Stored data

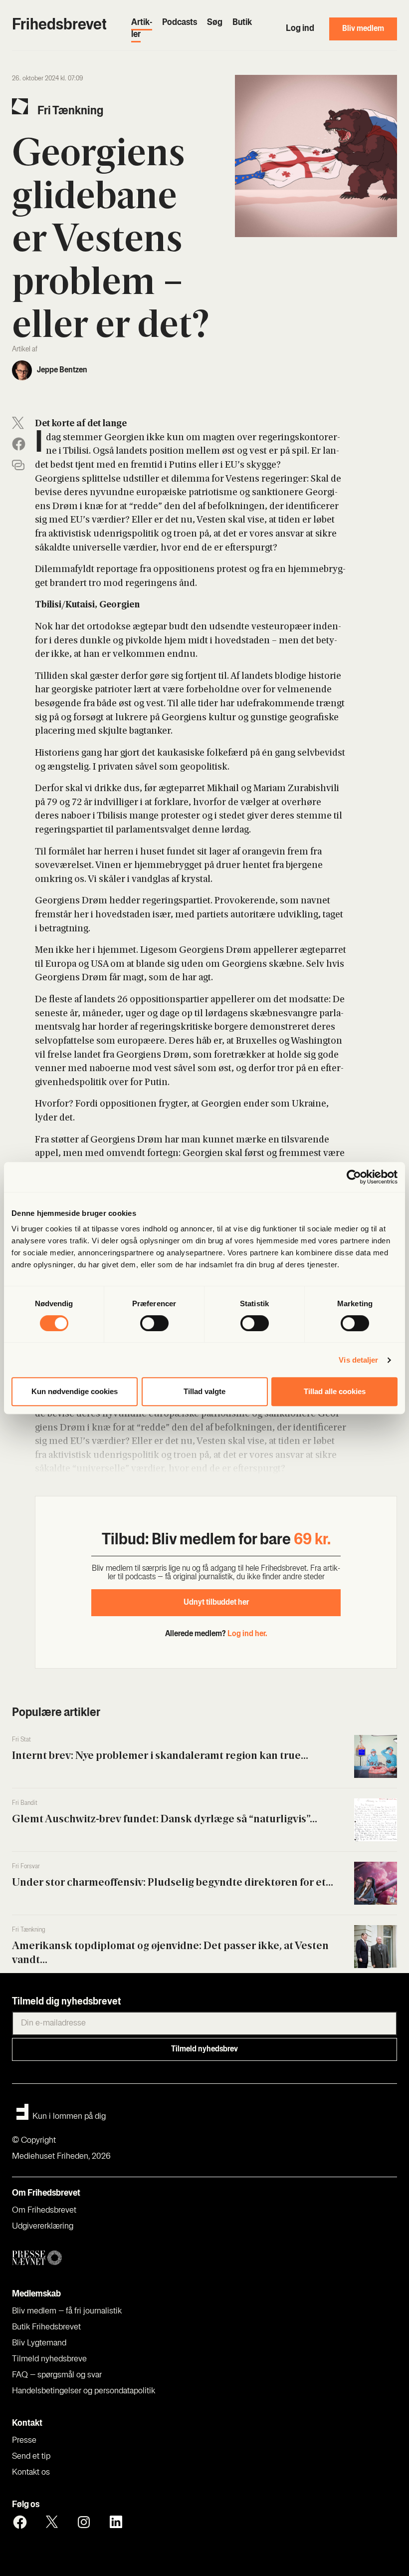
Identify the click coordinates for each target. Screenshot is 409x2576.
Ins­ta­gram (84, 2522)
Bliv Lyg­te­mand (39, 2343)
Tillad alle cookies (335, 1391)
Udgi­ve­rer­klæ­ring (42, 2226)
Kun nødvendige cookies (74, 1391)
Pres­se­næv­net (114, 2258)
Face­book (20, 2522)
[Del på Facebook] (18, 444)
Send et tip (31, 2456)
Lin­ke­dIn (116, 2522)
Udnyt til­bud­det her (216, 1603)
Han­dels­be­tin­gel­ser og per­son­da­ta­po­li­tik (83, 2391)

- **Required action**
Your answer should be a precise transcript of the entries, minus the pictures.

- **Solution for this exercise**
Identify the click coordinates for each target. Screenshot is 409x2576.
Ins­ta­gram (84, 2522)
Bliv Lyg­te­mand (39, 2343)
Tillad alle cookies (335, 1391)
Udgi­ve­rer­klæ­ring (42, 2226)
Kun nødvendige cookies (74, 1391)
Pres­se­næv­net (114, 2258)
Face­book (20, 2522)
[Del på Facebook] (18, 444)
Send et tip (31, 2456)
Lin­ke­dIn (116, 2522)
Udnyt til­bud­det her (216, 1603)
Han­dels­be­tin­gel­ser og per­son­da­ta­po­li­tik (83, 2391)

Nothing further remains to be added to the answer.